Angriff auf das Motuproprio Summorum Pontificum?

von Clemens Victor Oldendorf

Wie berichtet, hört man aus Italien, dass Erzbischof Carlo Roberto Maria Redaelli von Gorizia und Gradisca das Motuproprio Summorum Pontificum angegriffen habe.

Die genauen Formulierungen, die der Erzbischof gewählt hat, liegen mir nicht vor. Der Sache nach sind seine kanonistischen Einschätzungen meines Erachtens grundsätzlich jedoch zutreffend. Weshalb? Entgegen aller historischen Fakten ging Benedikt XVI. von der Annahme aus, von allem Anfang an habe Paul VI. nur beabsichtigt, neben den überlieferten Usus des Römischen Ritus einen neueren treten zu lassen. Dieser habe zwar praktisch (und auch rechtlich) Vorrang vor dem älteren Gebrauch haben, aber nicht völlig an dessen Stelle treten sollen.

Dagegen spricht, dass Paul VI. das Buch, das er veröffentlichen ließ, Missale Romanum genannt hat. Er ließ es 1970 als Editio typica herausgeben. Indem eine Ausgabe als typisch bezeichnet wird, tritt sie an die Stelle der vorangegangenen Editio typica, in diesem Falle jener von 1962.

Zwar wurden dadurch keine eigenen Editiones typicae geschaffen, aber schon mit der Instruktion Inter Oecumenici (1964) wurde die Geltung der im MR1962 vorgeschriebenen Rubriken erkennbar, mit der Instruktion Tres Abhinc Annos (1967) deutlich modifiziert. Genaugenommen war also das MR1962 völlig uneingeschränkt in der ganzen Kirche des Lateinischen Ritus gerade einmal vielleicht zwei Jahre in Geltung, wenn man etwas großzügiger ist, höchstens fünf Jahre für den Römischen Ritus gesamtkirchlich in Kraft.

Beide Instruktionen wurden für den Geltungsbereich von Summorum Pontificum außer Kraft gesetzt, ebenso naturgemäß die gesamte nachkonziliare, liturgische Gesetzgebung, insofern sie mit den 1962ger Rubriken unvereinbar sein würde. Einzige Ausnahme ist, dass in der mit dem Volk gefeierten, gelesenen Messe Epistel und Evangelium sogleich und anstelle des Lateins in der Volkssprache vorgetragen werden können.

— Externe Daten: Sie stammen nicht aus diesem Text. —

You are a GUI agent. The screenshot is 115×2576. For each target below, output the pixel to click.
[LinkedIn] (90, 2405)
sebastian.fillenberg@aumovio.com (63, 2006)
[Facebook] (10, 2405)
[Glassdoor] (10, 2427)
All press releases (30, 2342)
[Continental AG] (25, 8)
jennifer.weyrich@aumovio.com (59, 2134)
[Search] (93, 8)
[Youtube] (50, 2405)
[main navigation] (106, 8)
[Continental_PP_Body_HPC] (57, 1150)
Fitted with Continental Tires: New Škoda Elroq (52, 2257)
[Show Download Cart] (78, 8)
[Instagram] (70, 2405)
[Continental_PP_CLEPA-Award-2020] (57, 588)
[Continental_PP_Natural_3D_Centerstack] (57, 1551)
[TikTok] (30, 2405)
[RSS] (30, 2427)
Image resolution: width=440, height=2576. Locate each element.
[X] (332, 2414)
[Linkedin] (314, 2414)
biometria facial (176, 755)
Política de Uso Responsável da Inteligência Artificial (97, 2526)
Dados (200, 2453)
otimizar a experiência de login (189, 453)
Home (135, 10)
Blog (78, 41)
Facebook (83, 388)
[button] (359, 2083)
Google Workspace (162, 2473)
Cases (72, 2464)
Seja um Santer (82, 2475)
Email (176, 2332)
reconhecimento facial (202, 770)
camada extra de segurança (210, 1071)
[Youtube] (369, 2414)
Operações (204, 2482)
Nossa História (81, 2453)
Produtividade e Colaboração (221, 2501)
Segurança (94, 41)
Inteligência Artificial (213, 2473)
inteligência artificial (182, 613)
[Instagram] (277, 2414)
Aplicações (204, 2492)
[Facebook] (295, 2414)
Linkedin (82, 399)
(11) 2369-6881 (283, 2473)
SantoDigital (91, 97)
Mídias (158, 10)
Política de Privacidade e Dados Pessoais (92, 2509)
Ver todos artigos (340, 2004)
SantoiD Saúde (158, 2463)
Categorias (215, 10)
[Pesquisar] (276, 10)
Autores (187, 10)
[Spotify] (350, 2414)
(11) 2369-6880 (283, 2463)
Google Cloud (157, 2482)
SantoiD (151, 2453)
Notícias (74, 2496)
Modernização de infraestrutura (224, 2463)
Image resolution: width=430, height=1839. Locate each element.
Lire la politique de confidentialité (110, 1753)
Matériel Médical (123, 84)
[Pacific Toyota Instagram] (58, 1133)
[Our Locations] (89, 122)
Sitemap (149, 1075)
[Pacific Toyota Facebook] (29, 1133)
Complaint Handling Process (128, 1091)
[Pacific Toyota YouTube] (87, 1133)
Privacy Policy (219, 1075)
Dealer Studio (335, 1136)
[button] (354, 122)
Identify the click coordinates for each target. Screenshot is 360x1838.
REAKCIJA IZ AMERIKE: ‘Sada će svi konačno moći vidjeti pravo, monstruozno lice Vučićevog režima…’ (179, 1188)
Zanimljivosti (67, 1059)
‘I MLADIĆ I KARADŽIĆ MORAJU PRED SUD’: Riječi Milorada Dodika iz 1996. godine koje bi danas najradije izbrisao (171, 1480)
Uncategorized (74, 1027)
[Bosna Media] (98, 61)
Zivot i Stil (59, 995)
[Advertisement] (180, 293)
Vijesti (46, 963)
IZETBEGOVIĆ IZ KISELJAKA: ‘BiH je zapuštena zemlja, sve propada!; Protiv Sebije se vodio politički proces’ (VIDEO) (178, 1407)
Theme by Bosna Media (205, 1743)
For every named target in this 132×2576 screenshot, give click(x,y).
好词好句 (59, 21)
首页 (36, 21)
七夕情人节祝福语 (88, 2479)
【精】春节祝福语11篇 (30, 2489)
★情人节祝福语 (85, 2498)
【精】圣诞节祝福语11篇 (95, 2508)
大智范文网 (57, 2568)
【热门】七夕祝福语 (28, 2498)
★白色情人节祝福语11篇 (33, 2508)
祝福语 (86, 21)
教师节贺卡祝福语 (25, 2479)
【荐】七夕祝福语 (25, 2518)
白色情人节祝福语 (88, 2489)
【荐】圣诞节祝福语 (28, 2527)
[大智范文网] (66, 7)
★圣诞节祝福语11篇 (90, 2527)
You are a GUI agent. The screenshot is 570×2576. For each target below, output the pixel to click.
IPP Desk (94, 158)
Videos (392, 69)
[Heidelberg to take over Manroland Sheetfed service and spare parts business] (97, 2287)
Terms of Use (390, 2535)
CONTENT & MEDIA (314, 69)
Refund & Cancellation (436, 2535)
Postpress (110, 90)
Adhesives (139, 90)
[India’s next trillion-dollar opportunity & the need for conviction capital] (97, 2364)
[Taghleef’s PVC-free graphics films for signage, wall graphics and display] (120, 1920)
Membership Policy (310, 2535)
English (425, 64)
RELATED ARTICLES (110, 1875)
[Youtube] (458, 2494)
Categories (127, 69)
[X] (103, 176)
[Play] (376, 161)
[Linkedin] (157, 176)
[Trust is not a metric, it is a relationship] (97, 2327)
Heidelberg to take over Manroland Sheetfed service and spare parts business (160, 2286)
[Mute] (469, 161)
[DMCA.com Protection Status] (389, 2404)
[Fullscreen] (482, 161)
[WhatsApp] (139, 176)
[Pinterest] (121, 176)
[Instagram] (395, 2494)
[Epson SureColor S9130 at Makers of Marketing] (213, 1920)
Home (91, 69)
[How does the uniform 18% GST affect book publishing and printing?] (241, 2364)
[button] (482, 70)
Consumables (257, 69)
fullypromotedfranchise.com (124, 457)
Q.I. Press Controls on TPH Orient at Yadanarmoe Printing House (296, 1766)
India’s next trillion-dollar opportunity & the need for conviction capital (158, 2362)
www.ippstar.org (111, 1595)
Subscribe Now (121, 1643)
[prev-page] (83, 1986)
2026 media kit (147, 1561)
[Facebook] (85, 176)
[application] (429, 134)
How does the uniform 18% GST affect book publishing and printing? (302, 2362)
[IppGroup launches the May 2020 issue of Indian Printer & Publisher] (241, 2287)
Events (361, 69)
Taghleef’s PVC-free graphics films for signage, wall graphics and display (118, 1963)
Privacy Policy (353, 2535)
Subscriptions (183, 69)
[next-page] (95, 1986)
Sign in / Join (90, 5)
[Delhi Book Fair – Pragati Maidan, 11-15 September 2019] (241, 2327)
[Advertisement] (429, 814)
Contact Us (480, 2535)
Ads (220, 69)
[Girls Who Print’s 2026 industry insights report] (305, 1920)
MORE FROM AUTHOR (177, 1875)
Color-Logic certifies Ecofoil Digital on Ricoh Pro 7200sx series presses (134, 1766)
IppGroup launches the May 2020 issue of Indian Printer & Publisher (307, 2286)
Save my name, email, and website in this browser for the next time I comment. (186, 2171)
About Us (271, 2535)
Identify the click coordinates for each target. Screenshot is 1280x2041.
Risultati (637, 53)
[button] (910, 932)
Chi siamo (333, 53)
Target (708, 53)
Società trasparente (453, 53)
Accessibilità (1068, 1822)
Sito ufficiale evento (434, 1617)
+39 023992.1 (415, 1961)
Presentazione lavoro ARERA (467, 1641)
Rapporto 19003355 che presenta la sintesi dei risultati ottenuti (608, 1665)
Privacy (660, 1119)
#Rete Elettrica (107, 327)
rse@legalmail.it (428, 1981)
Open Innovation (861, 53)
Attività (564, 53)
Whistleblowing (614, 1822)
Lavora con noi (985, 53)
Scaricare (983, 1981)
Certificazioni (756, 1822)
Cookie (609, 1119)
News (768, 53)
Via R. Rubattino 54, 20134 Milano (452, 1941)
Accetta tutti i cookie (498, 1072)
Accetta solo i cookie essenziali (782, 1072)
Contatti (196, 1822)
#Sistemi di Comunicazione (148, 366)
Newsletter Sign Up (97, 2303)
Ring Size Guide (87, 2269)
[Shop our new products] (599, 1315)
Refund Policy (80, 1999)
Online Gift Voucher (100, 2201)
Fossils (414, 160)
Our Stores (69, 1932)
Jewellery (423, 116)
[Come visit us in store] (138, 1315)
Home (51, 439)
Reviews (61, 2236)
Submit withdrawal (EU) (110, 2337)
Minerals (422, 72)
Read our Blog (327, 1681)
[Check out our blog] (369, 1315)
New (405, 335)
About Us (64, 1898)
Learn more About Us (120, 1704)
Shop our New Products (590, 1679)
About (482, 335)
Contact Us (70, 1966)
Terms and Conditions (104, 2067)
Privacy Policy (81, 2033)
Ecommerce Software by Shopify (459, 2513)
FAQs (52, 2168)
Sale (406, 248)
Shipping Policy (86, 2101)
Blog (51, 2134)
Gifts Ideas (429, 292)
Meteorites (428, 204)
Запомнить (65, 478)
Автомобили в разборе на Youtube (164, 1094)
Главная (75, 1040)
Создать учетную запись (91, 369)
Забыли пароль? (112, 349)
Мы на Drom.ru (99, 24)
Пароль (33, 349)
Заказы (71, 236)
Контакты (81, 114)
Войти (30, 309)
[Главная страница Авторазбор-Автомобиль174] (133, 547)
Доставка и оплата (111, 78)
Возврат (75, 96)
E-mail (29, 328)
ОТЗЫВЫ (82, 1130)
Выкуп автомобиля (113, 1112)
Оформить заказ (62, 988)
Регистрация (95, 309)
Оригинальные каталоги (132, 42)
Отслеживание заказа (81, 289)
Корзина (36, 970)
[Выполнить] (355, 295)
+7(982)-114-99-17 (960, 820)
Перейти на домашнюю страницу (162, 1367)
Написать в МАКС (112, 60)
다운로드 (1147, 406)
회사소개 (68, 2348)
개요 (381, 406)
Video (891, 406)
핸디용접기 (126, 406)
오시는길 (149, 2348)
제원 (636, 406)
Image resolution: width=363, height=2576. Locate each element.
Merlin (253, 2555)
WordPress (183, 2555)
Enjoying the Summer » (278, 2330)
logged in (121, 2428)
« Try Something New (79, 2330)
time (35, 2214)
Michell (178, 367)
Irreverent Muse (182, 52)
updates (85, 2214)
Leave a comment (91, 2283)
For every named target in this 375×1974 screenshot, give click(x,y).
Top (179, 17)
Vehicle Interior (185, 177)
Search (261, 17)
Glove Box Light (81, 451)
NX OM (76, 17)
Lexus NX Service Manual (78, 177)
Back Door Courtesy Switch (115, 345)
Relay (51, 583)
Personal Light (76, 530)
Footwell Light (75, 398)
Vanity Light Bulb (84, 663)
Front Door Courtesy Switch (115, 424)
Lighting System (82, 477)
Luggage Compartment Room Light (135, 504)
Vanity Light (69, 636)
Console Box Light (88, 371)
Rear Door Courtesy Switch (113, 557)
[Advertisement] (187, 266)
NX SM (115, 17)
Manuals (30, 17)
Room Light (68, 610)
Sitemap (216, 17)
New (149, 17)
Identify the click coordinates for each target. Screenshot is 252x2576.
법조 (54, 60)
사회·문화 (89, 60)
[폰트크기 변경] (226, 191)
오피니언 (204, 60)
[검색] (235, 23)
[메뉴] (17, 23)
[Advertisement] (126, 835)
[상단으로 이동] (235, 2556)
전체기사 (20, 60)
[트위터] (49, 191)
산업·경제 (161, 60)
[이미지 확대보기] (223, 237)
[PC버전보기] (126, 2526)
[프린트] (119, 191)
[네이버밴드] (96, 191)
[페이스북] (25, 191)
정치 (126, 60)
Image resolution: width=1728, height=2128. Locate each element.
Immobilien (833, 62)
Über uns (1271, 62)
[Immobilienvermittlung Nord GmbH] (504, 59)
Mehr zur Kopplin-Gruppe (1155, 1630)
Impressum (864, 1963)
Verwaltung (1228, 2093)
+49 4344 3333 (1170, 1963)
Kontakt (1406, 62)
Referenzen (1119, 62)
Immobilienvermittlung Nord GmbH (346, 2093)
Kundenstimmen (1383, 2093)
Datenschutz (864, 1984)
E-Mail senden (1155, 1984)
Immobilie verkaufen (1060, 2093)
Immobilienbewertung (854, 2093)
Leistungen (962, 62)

Von dieser extrem kurzen, gesamtkirchlichen Geltung der liturgischen Bücher von 1962 her gesehen fragt sich ohnehin, wie sie geeignet sein sollen, jetzt fundiert „die liturgische Tradition der Römischen Kirche“ zu repräsentieren, das gilt umso mehr, als die Editio typica von 1962 die erste war, in die die rituellen Änderungen der Liturgie der Karwoche, wie sie Pius XII. verfügt hatte, Eingang fanden, welche ihrerseits ebenfalls gerade einmal von 1955 bis maximal 1967 allgemein verwendet wurden. Formal betrachtet ist der Bezugspunkt auf die Editio typica von 1962 auch seitens der Piusbruderschaft verständlich und auch kanonistisch stringent: Sie war nun einmal faktisch die letzte vorkonziliare Editio typica, sachlich und inhaltlich wirft sie durchaus bereits Fragen auf, vor allem, weil sie nur beanspruchen kann, ein extrem kurzes Stadium der vorkonziliaren, liturgischen Praxis zu verkörpern.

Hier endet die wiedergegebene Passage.